What are these drugs?
This class of pharmaceuticals, known as glucagon-like peptide agonists (GLP-1s), have shown to be highly effective in helping people lose excess weight.
Since news spread of how effective they are, demand for these medications has skyrocketed.
Just three years ago, few people had heard of these drugs and they were not often prescribed, but that’s all changed.
For example semaglutide, which is known under the brand names of Ozempic, Wegovy and Rybelsus, was the fourth-most prescribed drug in terms of total costs in 2021 at $10.7 billion, an increase of 90% from the year prior, according to a report in the American Journal of Health-System Pharmacy.
While many of these drugs are injectable, some like Rybelsus come in pill form.
Shocking costs
Experts warn that if more workers seek out these drugs, payer outlays will spike, resulting in higher group health plan premiums for employers.
The list price of Wegovy is $1,350 per package, which breaks down to about $270 per week — or $16,190 per year.
That said, obesity has its own significant costs and proponents of these medications point at the potential for reduced costs on the back end if people lose weight and keep it off.
Medical costs of obesity in the U.S. were $173 billion in 2019, according to the Centers for Disease Control.
An unsustainable trend
It’s estimated that about 60% of large employers’ health plans cover one of these drugs, although with restrictions, including minimum body mass index (BMI) requirements and prior authorization.
Health plans may require enrollees who qualify for obesity care to first use other lower-priced anti-obesity drugs before they move to a GLP.

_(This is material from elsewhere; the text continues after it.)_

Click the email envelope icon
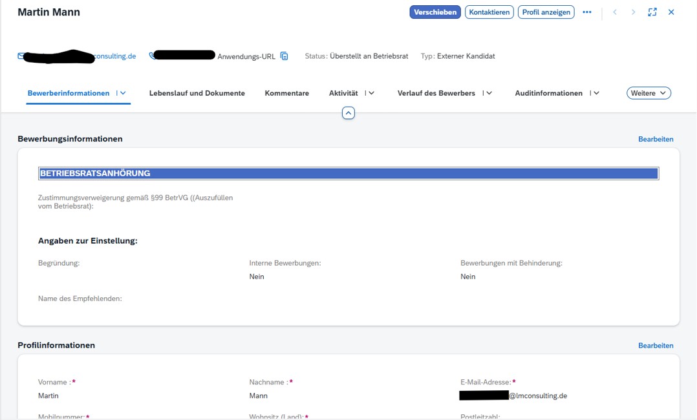The width and height of the screenshot is (697, 420). point(21,56)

The American Gastroenterology Association recommends weight loss drugs for anyone who has a BMI over 30, or 27 if they have other medical complications, such as heart disease or diabetes. According to the CDC, 42% of Americans have a BMI over 30, which is considered clinically obese.
As the uptake of these drugs increases, employers and their health plans will need to make painful choices of to what extent the medications should be covered. Insurers are already considering ways to ensure that people who will most benefit from these drugs have access to them.